Your objective:
Answer these from the passage on coronavirus phishing below:
1. What name does the passage give to phishing carried out by phone call?
2. How does the passage define malware?
3. According to the passage, what may happen when you click the attachment in a workplace policy email?

Reading passage:
"""

The world, as we know it, has changed drastically over the last few weeks, owing to the COVID-19 coronavirus pandemic. It has brought out the very best in humanity in many ways, but unfortunately it has created an opportunity for internet focused fraudsters and hackers to use it as an opportuniety to exploit the vulnerability of unexpecting people worldwide, and carry out scams such as cyber phishing.
What is Phishing?
Phishing is an attempt by hackers and scam artists to obtain sensitive information such as your credit card details or the login credentials (passwords and usernames) that you use (typically same username and password for multiple websites). The will take the username and password you use on one account type and then try to use the same access details on other platforms to see if they can gain access. The scam typically occurs through email, phone call (Vishing), text message (Smshing) or fake website (Domain Spoofing). Although phishing and other such attacks have been happening for some time, many are now using the current situation to increasingly fool more and more unsuspecting users.
Coronavirus Phishing Emails
Cybercriminals leverage people’s fear and need for information to steal sensitive data or spread malware onto their computers. Malware is software that is specifically designed to disrupt, damage, or gain unauthorised access to a computer system.
Coronavirus phishing emails can take a variety of forms including:
- Health advice emails – Phishers offer medical advice to help protect against the COVID-19 pandemic. The email may claim to be from a medical expert near Wuhan, China, the epicentre of the outbreak.
- Workplace policy emails – In these emails, phishers target employees’ office email accounts with fake company policies or forms to complete with personal information. When you click on the attachment, you may end up downloading malicious software (Malware).
- WHO emails – Intruders may pose as WHO (World Health Organisation) advisors offering advice in embedded links and attachments or asking for donations to a disaster relief fund.

"""

Provided information:
"""

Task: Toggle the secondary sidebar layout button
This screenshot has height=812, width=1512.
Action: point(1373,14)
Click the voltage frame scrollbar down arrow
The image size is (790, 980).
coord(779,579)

"""

Written reply:
1. Vishing.
2. Software that is specifically designed to disrupt, damage, or gain unauthorised access to a computer system.
3. You may end up downloading malicious software (malware).